In der dynamischen Welt des Software-Vertriebs[1] gibt es zahlreiche Faktoren, die über Erfolg oder Misserfolg entscheiden. Während Produktqualität, Zielgruppenansprache, Verkaufs- und Preisstrategien sowie Kundensupport entscheidend bleiben, gewinnt ein weiterer Faktor zukünftig noch mehr an Bedeutung: Compliance. Im Zuge neuer EU-Gesetzgebung wie beispielhaft der NIS-2 Richtlinie, dem Cyber Resilience Act und dem DORA steht die Einhaltung regulatorischer Anforderungen verstärkt im Fokus. Aber was bedeutet das für den zukünftigen Software-Vertrieb in Europa?

Warum Compliance im Software-Vertrieb wichtiger denn je ist

Die Europäische Union ist derzeit dabei, eine Reihe von Gesetzgebung zu verabschieden, die darauf abzielen, die Cybersicherheit und die digitale Resilienz in der Wirtschaft (und zu großen Teilen auch für die öffentliche Hand) zu stärken. Für Unternehmen bedeutet die neue Gesetzgebung, dass sie sicherstellen müssen, dass ihre Produkte nicht nur den technischen Anforderungen gerecht werden, sondern auch die gesetzlichen Vorgaben erfüllen.

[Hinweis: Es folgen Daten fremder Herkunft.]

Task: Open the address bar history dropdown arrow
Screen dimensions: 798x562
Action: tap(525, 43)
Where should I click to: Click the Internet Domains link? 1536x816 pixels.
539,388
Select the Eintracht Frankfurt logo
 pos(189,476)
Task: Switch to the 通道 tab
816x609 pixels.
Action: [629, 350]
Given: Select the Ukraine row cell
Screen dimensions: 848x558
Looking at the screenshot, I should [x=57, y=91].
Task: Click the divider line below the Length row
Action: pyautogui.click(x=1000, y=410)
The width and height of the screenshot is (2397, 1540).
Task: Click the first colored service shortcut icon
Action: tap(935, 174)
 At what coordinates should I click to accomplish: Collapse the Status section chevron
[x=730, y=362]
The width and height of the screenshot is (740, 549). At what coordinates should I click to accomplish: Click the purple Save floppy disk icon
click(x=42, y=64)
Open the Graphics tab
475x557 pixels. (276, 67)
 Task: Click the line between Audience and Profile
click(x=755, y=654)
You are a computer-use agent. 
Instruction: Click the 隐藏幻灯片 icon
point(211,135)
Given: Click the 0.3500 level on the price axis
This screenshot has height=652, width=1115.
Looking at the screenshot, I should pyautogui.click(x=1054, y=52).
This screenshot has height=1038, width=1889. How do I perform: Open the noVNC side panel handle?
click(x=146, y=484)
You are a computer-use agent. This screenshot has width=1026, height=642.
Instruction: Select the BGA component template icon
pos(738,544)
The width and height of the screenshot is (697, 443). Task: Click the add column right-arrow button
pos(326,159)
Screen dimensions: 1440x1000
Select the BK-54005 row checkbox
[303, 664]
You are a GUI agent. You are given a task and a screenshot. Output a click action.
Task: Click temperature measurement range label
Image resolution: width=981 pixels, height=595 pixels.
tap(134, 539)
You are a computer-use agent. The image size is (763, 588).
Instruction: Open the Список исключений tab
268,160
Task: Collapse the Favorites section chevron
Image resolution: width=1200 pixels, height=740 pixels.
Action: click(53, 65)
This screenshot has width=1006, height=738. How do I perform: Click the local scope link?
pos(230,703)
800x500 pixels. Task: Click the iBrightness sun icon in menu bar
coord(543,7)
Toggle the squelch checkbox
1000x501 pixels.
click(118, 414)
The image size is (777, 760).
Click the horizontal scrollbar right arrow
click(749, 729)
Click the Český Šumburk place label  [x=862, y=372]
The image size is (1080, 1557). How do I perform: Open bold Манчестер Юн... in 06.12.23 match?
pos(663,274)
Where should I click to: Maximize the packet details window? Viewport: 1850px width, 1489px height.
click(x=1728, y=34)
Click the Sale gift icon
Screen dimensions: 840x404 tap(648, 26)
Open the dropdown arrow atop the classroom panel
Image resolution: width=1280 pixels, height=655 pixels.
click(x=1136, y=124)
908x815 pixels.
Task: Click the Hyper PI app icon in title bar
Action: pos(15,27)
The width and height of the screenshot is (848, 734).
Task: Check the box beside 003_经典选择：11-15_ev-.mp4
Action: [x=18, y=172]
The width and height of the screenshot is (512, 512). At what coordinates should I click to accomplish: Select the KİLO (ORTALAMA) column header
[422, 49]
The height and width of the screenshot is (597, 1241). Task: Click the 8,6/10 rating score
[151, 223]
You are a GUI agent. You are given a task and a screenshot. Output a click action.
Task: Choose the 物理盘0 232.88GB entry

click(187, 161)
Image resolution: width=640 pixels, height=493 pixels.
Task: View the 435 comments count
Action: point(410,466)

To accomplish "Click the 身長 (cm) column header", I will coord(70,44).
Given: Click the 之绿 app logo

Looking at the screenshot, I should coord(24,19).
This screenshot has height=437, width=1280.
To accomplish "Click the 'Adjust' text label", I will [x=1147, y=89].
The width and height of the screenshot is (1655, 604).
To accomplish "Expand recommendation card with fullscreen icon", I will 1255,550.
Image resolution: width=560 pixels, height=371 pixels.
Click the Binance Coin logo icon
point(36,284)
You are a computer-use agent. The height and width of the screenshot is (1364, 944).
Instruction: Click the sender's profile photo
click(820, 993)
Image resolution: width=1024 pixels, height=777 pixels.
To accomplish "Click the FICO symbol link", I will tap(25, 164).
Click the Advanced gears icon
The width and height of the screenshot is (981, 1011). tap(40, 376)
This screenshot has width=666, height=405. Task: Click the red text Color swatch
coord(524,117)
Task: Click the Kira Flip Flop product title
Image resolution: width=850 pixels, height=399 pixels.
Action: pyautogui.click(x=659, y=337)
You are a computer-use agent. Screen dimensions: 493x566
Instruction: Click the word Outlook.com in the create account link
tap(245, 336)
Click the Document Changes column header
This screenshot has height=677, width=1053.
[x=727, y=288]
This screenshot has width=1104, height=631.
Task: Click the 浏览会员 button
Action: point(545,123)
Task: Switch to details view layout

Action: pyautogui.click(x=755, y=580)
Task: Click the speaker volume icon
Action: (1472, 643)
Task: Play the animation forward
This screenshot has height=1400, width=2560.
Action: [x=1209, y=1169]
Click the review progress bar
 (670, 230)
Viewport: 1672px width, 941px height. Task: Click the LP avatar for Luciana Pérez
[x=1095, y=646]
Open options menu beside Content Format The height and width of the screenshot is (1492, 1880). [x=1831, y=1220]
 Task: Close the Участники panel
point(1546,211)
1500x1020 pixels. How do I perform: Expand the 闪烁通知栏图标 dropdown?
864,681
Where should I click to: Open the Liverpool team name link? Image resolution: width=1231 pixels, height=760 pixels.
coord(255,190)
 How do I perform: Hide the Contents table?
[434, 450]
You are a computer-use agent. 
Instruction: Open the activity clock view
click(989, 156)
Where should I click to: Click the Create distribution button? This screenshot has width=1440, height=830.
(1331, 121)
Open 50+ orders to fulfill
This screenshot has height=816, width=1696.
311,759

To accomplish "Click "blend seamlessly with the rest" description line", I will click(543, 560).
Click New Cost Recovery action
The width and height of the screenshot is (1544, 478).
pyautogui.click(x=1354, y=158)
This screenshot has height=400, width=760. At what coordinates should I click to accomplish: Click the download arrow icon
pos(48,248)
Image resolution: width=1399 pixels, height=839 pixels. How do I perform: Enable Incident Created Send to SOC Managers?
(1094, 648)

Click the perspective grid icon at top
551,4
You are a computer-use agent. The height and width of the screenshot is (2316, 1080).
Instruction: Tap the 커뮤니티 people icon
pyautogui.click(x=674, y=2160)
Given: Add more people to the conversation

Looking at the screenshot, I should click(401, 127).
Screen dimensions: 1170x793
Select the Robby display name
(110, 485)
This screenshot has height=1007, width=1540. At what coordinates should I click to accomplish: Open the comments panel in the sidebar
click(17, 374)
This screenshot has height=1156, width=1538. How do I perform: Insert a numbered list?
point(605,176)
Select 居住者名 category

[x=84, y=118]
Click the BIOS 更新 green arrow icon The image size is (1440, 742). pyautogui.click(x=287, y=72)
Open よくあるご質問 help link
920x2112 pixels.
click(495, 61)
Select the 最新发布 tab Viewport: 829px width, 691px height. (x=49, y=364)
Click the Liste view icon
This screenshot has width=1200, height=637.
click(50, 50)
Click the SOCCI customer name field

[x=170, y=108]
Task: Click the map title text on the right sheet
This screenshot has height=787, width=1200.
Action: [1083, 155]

Beispiele von betroffenen Software-Unternehmen reichen in alle Ecken der Softwarelandschaft und -schichten[2]: von eigentlicher Sicherheitssoftware, über Betreibersoftware für kritische Infrastruktur, bis hin zu Software, die beispielsweise in Produktion oder Logistik als Maschinensteuerung, als Bestandteil von Automatisierungstechnik (z.B. insbesondere AMR[3], aber auch „starre“ Lager- und Fördertechnik, u. v. m.) genutzt wird, und zwar u. U. auch für Bestandssysteme, zumindest insofern sie geändert oder aktualisiert werden. Diese Entwicklungen beeinflussen nicht nur IT-Abteilungen, sondern jeden, der in irgendeiner Weise Software einsetzt, ganz besonders betreffen sie aber auch schon die Vertriebsstruktur und -prozesse von Software in Europa, denn die Anforderungen an das Produktverständnis steigen und der Vertrieb wird beratungsintensiver (siehe unten).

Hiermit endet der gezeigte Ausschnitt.